Proactive Versus Reactive Boundary Setting
As we discussed earlier, you might not realise what your limit is until someone exceeds it. In these cases you are communicating your boundary reactively. In other situations you will be communicating a boundary up front. Here’s an example of both…
Example (Reactive Boundary Setting)
Earlier I shared the example of how my kickboxing class timetable changing crossed 3 of my personal boundaries – time, financial and emotional. In this example, what I needed to do was uphold a boundary after a situation had occurred where I felt it had been crossed.
But in this example I don’t need to outwardly state to the instructor that they have violated my boundary. What I need to do, is keep my boundary in mind whilst problem solving how I am going to approach the situation.
So rather than saying “I will no longer be continuing with these classes because your choice of timetable has violated my personal boundaries.” What I did was explain that I had signed up to a monthly rolling contract with the expectation I could go weekly, but as that was no longer the case could I please change my payment plan to pay as you go.
Communicating your boundaries isn’t always about explicitly stating what they are to the other person. Often it’s about basing the decisions you make and action you take on your personal boundaries, and then the resulting communication will be a representation of those boundaries.
Example (Proactive Boundary Setting)
Let’s look at an example of proactive boundary setting. You have just finished a Tutorial and your Tutor asks you to stay behind for 15 minutes to discuss your recent assignment. You feel like you should say yes because this is a person in a position of authority, but staying behind will mean that you are late for work.
Setting a boundary in this instance doesn’t require you to say “No I can not stay behind because this violates my person boundaries of time.” Instead it gives you permission to be able to say “No, I’m sorry I’m not available.” Whilst looking to provide an alternative solution. “Is there an alternative time that works for you?”
Apply Your Thinking:
Think of a time where you’ve struggled to say “No”
Make a list, or draw a mindmap, of how you could problem solve that situation in a different way. For example, what other solutions you could propose to the person that allows you to say “No” but for them to get what they also need.

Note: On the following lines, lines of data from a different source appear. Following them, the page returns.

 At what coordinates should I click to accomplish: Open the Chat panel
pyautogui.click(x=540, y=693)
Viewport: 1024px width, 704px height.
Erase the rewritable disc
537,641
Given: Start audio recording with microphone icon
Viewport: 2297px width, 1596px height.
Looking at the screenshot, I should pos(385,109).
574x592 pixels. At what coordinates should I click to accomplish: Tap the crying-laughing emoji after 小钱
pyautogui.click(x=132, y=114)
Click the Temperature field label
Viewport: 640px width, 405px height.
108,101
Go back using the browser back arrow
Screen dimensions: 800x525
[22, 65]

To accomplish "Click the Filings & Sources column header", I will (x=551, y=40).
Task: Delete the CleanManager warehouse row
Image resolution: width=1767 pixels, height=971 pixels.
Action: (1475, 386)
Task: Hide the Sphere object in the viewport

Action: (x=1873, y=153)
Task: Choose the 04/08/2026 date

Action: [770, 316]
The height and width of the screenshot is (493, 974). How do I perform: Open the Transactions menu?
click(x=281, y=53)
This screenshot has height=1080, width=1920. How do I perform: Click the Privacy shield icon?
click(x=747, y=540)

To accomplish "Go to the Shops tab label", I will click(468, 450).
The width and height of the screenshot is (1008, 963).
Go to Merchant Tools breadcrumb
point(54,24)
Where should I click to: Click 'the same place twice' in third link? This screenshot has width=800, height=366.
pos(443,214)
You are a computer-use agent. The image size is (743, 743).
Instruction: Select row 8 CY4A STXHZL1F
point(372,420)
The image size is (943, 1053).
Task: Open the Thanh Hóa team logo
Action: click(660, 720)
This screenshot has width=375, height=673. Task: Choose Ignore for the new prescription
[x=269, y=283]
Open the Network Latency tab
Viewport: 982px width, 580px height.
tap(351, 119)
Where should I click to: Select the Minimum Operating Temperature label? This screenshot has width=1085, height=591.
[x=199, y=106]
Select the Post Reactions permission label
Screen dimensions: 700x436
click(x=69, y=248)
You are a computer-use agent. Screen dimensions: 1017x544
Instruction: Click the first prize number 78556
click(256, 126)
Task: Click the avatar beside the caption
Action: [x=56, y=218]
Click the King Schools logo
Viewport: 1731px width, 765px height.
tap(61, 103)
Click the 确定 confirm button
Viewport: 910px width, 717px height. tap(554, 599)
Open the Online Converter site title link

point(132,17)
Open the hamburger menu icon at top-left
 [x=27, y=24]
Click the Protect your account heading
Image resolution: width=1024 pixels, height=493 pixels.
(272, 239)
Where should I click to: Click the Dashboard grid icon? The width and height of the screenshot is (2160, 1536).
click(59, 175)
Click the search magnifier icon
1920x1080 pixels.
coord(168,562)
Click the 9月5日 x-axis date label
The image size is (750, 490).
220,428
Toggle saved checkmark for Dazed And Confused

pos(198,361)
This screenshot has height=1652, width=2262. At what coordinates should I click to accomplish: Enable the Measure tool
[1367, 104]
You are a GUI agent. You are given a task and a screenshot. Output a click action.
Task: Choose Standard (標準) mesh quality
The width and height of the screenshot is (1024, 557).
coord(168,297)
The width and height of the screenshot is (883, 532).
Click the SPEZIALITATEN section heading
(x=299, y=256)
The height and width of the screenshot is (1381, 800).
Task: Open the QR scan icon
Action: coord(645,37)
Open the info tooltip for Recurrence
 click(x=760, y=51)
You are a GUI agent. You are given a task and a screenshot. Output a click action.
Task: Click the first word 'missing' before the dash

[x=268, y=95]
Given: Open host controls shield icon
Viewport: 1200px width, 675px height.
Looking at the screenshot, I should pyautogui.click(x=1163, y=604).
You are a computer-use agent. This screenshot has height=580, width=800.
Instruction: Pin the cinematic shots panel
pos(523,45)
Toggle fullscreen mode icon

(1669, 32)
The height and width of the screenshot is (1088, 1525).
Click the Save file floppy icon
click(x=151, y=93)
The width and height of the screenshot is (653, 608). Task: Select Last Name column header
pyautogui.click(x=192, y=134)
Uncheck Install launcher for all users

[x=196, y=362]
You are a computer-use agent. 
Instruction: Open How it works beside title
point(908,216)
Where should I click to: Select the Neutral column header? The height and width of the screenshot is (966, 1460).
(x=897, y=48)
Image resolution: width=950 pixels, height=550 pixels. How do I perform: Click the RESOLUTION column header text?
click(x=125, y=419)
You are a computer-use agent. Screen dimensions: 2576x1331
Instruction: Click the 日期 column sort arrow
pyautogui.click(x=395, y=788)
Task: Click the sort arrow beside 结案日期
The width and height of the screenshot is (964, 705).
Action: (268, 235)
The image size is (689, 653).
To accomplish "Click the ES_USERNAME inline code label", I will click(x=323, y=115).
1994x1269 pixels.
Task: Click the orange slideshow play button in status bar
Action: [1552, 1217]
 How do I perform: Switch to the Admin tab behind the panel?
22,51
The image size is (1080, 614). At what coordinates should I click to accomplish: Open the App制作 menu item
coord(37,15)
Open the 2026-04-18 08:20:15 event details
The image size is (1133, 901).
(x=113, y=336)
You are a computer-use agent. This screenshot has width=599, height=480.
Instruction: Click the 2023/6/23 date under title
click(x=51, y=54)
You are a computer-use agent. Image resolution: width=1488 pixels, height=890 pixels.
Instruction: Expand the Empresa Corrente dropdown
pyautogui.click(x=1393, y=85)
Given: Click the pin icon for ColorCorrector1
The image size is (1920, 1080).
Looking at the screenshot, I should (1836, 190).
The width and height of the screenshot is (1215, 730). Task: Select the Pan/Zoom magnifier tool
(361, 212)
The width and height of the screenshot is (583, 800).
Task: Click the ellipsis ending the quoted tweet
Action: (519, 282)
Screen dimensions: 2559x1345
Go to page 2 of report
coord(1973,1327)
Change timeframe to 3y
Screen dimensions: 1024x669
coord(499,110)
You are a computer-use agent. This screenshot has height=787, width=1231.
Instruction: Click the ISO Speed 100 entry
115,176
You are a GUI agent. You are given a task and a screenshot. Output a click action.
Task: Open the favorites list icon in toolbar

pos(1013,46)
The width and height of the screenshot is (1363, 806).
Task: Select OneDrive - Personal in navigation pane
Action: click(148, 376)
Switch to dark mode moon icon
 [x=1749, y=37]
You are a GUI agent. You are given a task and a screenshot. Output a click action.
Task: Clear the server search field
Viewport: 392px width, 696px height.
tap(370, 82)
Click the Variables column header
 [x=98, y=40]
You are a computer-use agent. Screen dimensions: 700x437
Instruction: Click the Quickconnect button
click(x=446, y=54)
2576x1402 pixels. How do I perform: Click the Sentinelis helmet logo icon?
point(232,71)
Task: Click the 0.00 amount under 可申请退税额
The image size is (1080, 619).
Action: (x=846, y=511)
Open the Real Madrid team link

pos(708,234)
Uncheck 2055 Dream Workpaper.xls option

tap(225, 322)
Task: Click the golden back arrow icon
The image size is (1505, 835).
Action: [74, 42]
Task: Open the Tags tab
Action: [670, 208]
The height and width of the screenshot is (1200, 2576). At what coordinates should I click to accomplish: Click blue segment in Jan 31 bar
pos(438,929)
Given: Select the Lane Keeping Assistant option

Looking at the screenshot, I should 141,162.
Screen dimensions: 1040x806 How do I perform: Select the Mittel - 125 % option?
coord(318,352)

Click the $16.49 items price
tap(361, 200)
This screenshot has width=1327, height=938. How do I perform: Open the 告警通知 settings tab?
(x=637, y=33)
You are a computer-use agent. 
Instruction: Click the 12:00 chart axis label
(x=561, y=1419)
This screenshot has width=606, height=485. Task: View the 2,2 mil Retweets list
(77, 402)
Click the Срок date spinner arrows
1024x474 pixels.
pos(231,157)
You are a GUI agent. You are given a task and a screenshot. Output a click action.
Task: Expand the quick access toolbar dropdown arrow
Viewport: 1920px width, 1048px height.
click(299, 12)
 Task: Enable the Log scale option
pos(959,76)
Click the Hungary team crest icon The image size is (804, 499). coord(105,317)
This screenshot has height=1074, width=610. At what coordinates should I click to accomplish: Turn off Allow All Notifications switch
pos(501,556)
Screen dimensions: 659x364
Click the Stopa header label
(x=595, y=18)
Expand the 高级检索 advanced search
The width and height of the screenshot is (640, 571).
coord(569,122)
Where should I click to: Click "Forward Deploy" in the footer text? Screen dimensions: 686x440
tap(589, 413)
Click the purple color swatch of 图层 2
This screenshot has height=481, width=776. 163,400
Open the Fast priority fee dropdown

Read: How To Feel Comfortable Setting Boundaries (5 mins)
Read this article to learn more about using compassion to set boundaries and feeling comfortable doing so.
Read: How To Set Boundaries Without Guilt (8 mins)
Read this article for additional tips on guilt-free boundary setting.
3 Top Tips When Communicating Boundaries
Use “I” Statements
Frame your boundaries in terms of your own feelings and needs rather than blaming or accusing the other person. This helps to keep the focus on your own boundaries without provoking defensiveness.
Be Clear and Specific
Clearly articulate what your boundaries are and how you expect them to be respected. Vagueness can lead to misunderstandings, so providing specific examples can help clarify your intentions.
Set Consequences
Clearly communicate the consequences of crossing your boundaries. This can help reinforce the importance of respecting your limits and encourage accountability.